Monday, January 30, 2017

Petrosino, A. J. and Mann, M. J. (2017) Pre-Service Teacher's Knowledge

The following is some work I have been working on for the past number of months. The initial work (poster session) for this will be presented at a conference in Belton, TX in March-- a more extensive and detailed presentation will be made at the American Educational Research Association Meeting in April and -- a draft for publication should be completed somewhere between those who meetings. The results are a little surprising and should be of interest to a number of policy makers, teacher educators, and educational psychologists. We are currently collecting more data this semester which will not be included in the previously mentioned work but will hopefully help us understand this phenomena with a little more clarity. -Dr. Petrosino 


Petrosino, A. and M. J. Mann (2017). Pre-Service Teacher's Knowledge. 

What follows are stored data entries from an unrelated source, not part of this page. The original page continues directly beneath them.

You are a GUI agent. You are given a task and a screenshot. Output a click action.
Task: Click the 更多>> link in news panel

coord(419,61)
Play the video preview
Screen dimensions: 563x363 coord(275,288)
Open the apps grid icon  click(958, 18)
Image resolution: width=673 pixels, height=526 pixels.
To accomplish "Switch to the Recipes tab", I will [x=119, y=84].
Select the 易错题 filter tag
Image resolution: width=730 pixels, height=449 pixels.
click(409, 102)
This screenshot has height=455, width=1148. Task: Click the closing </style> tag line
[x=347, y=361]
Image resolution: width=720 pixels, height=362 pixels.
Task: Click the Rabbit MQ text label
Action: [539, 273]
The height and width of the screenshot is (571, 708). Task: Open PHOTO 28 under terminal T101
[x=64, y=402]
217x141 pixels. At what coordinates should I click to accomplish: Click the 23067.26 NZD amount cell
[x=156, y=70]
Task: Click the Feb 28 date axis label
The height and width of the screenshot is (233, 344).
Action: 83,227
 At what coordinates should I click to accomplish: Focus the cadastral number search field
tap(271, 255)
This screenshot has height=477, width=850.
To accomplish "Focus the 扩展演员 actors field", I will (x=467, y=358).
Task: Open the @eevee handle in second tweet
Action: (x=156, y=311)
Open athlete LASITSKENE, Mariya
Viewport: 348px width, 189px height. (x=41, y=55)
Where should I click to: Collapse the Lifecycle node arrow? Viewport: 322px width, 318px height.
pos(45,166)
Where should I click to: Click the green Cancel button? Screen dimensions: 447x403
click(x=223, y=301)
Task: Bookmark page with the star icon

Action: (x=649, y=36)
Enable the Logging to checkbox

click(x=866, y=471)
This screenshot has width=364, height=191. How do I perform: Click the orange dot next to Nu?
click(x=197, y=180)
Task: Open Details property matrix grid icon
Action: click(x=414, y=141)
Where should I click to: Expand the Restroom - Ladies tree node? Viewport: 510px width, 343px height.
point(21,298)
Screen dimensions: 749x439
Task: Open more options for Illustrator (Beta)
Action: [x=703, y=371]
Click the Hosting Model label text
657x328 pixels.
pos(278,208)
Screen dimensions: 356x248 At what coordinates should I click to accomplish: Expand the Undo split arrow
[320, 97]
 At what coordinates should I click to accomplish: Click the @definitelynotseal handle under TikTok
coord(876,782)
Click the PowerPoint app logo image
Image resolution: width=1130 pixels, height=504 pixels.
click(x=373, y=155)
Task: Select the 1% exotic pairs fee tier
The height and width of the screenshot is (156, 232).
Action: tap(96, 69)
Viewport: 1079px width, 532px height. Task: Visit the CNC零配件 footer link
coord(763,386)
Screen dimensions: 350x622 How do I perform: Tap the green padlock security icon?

ABSTRACT: This research evaluates the science content knowledge of 133 pre-service teachers with a high disciplinary content background and good pedagogy background (HDB), 121 pre-service teachers with a typical college disciplinary background and high pedagogy background (TDB) and a subpopulation of the university population of 100 students with typical college disciplinary background and no pedagogical background (TDPB). The participants took a survey of released science Praxis questions. A pairwise comparisons were performed using Dunn's (1964) procedure with a Bonferroni correction for multiple comparisons and an effect size was determined. Earth science questions revealed statistically significant differences between the TDB(Mdn=24.00) and HDB(Mdn=25.00) (p=.017) but not between the TDPB(Mdn=25.00) or any TDPB group combination. Science processes questions revealed statistically significant differences between the groups TDB(Mdn=15) and HDB(Mdn=17) (p=.002) and between TDPB(Mdn=15) and HDB(Mdn=17) (p=.000) but not between the TDPB(Mdn=15) and HDB(Mdn=15). Life sciences questions revealed statistically significant differences in groups between the TDB(Mdn=22) and HDB(Mdn=26) (p=.000) and between TDPB(Mdn=24) and HDB(Mdn=26) (p=.000) but not between the TDPB(Mdn=24) and TDB(Mdn=22) and physical science questions revealed statistically significant differences in groups between the TDB(Mdn=33) and HDB (Mdn=35) (p=.000) and between TDPB(Mdn=30) and HDB(Mdn=35) (p=.000) but not between the TDPB(Mdn=30) and TDB(Mdn=33). Students from a program which emphasized high disciplinary knowledge scored best on content and pedagogy questions. Students with no STEM or education major scored as well and sometimes better than the group of students with typical disciplinary content and high pedagogical content knowledge and less than the high disciplinary knowledge students.